Originally Posted by
allenaustralia
I struggle to understand the USA at times. It portrays to the world that it is the centre of capitalism and individual choice.
However I find it amazing that anyone defends the airlines on skip lagging. If you like control like authoritarian countries then defend the airlines - perhaps jail people for missing flights since apparently controlling people is very important in the USA. Afterall you check ID to take a domestic flight in the USA, whilst in a truly free country like Australia you just catch with the plane with no ID check and your relatives can come to the gate to say goodbye.
Freedom means given individuals choice, not having a system of protecting big business and ID checks, removing shoes and being questioned why you want to take a domestic flight.
Customers do not have to take a flights, they book a service - WHICH they may take the flight or simply not rock up (there is no more complexity than this). The simplest analogy - a person books a degustation menu (at a restaurant) and skips a course, there is no penalty for that.
USA the land of the fee - because it seems that big business can do things that would be abhorrent in Australia and many other places. But yet people defend the fee - strange beyond belief.
Well yours is the first post that mentioned JAIL 🤣
Sorry you lost me at that point for everything you said
Literally nobody is saying somebody's going to jail because of this. Except you.
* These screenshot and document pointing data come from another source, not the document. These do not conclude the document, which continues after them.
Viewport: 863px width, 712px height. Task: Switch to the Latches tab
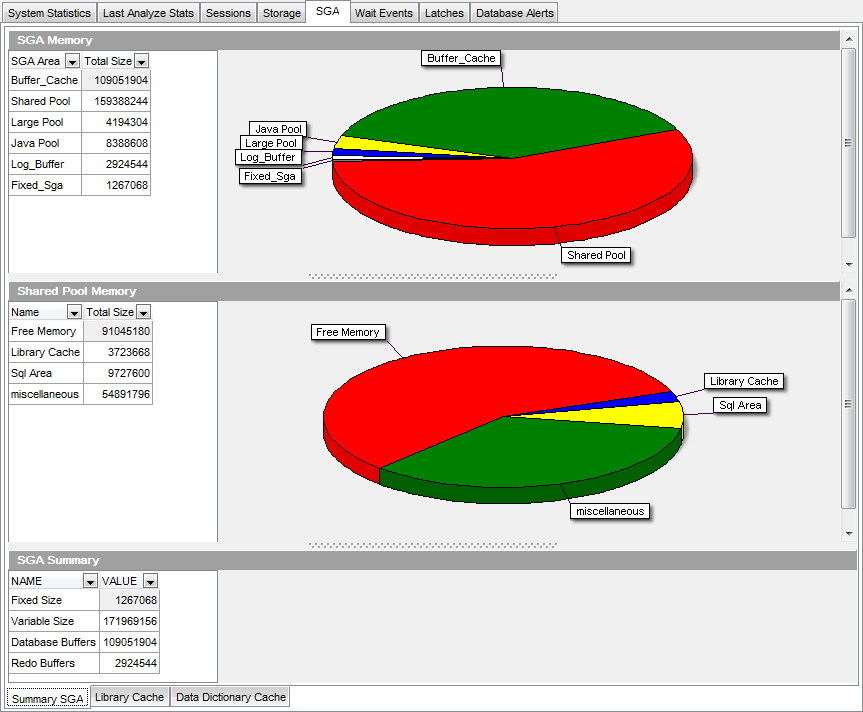pos(443,13)
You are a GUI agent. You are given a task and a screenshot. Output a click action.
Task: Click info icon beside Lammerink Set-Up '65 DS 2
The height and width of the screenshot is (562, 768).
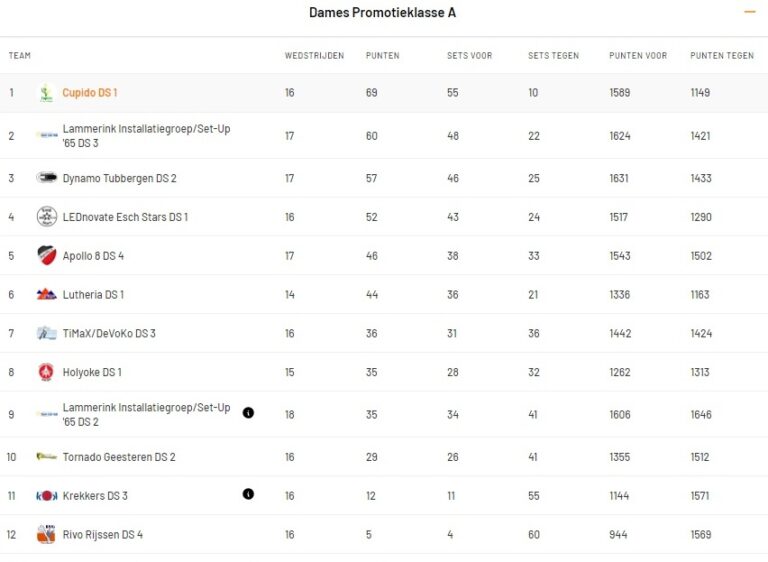point(248,412)
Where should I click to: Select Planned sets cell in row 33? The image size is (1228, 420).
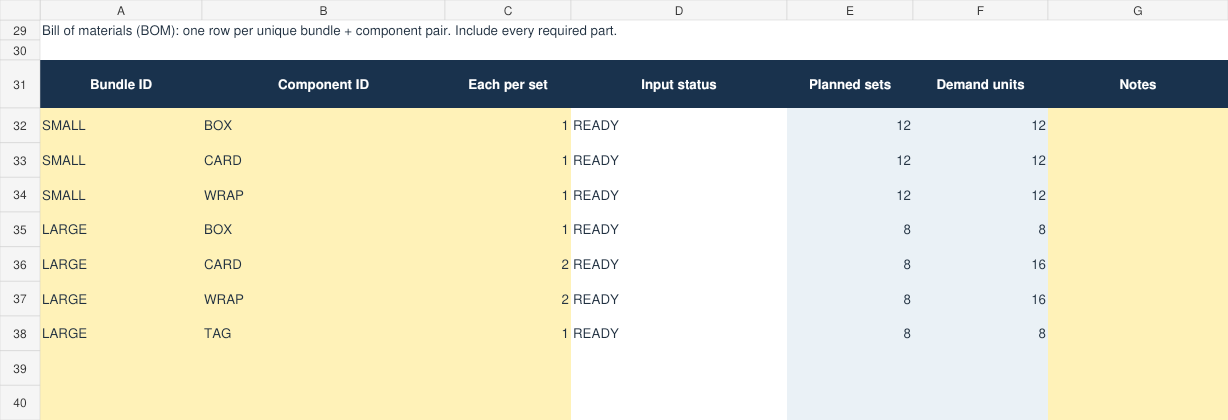850,161
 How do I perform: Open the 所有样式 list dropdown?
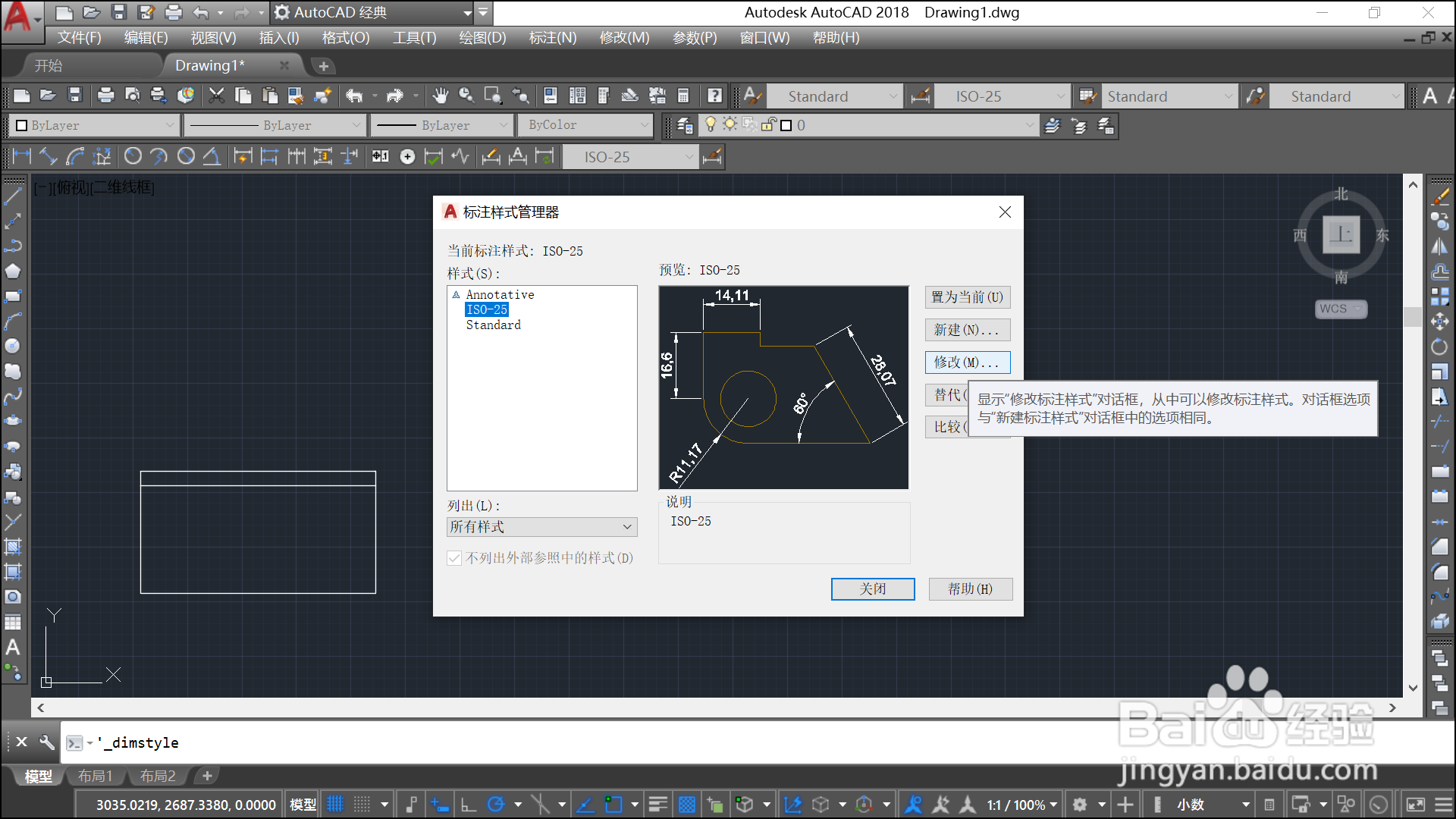pyautogui.click(x=541, y=527)
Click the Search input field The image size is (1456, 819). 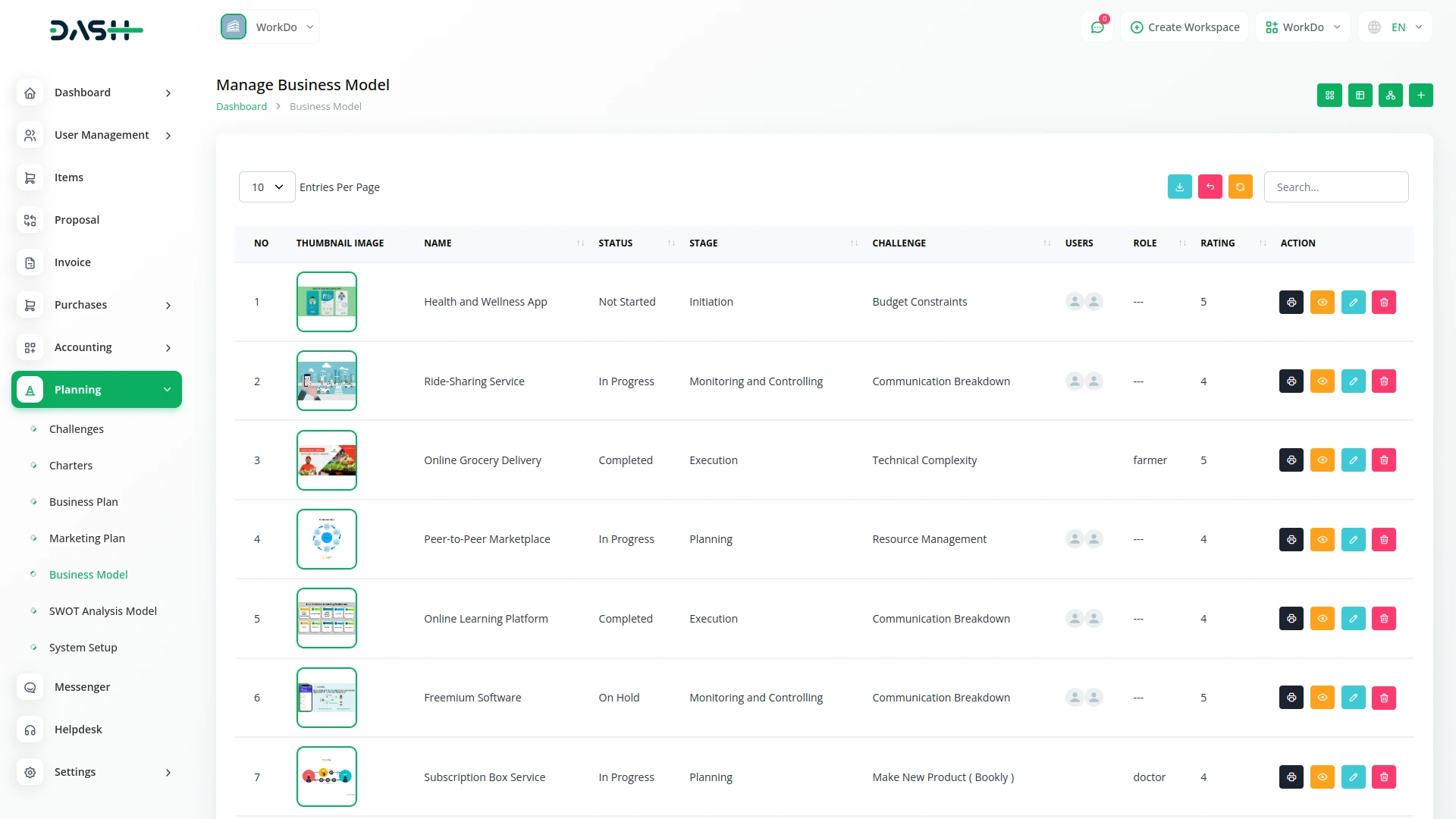coord(1335,187)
Airline pricing is the way it is.
connections are priced to match nonstop flights (
people: we have to stop using the ambiguous terminology "DIRECT", since that's not necessarily a nonstop flight, it's a flight that may stop multiple times along the route to your destination, you just don't change aircraft)
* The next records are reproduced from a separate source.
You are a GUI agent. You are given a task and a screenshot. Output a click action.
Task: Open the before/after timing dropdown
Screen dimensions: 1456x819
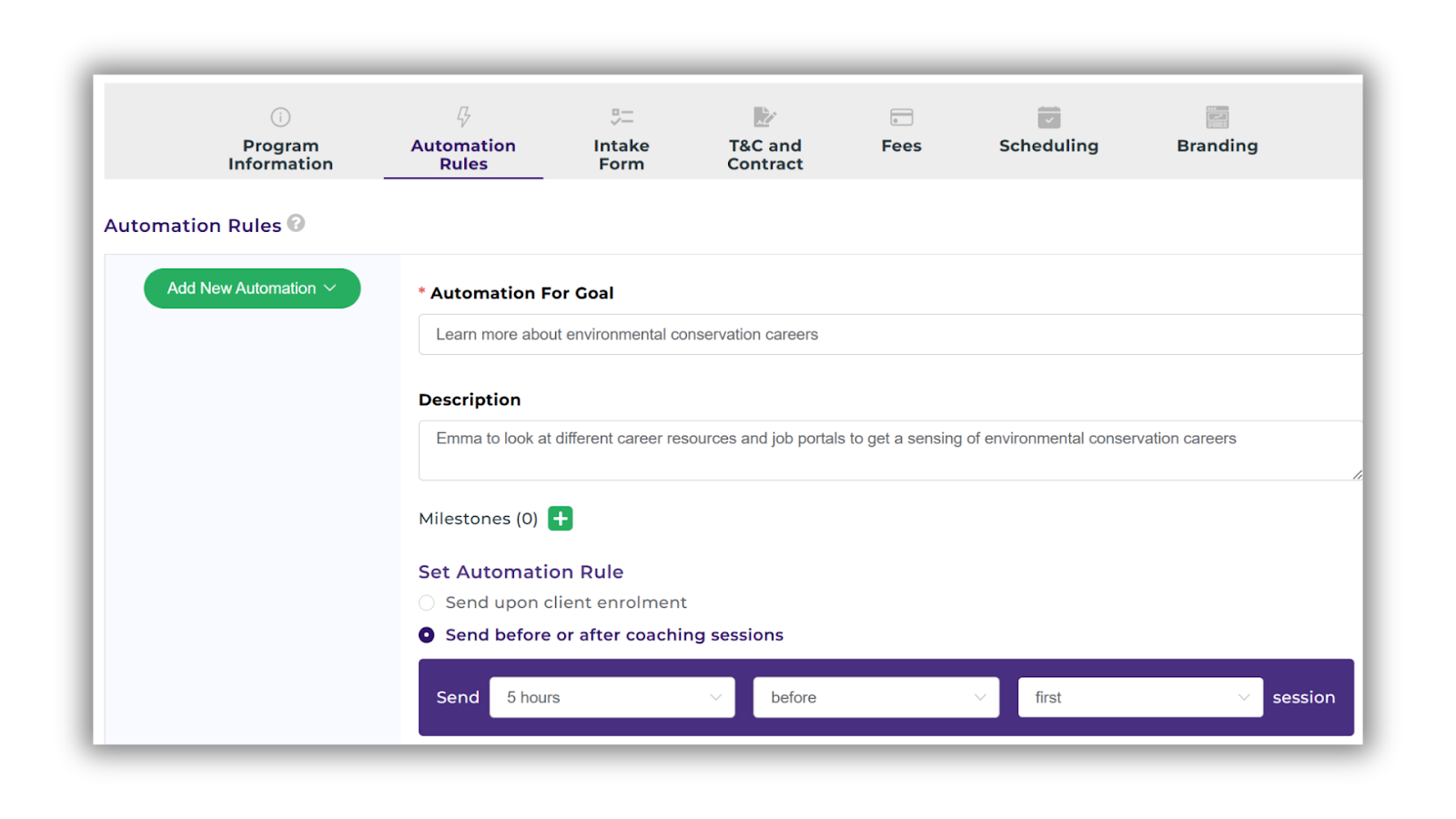point(875,697)
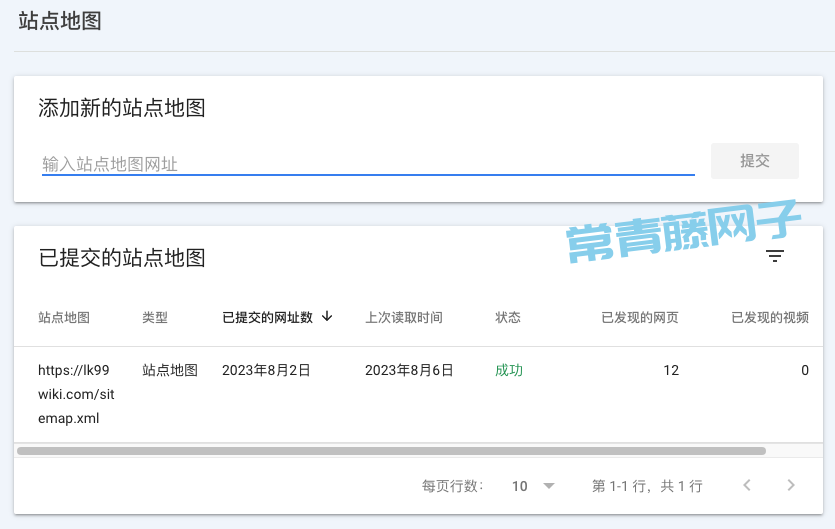This screenshot has height=529, width=835.
Task: Expand rows-per-page dropdown arrow
Action: click(549, 486)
the "SKU" we buy as someone else mentioned, is to fly from point A to point B, and airlines will match prices. Not all airlines can make it a NONSTOP.
United may get you there nonstop, and AA's matching price with United might make a stop
But the SKU or product or service is from whichever airline to get you to the destination you purchased. Not upgrade yourself to a nonstop for a city that might be an intermediate stop.
If you pay for flying to that intermediate stop since that's what you really wanted, it'll cost you more on AA as that nonstop service is worth the convenience, and it's often priced more. Whatever price it is, you can bet United or Delta will be price matching AA. Skiplagging is a way to get around the unusual nature of the airline business, but it violates what you agree to when buying a ticket.
People can think "that's unfair" or "that's not enforceable" but that's just the way pricing is.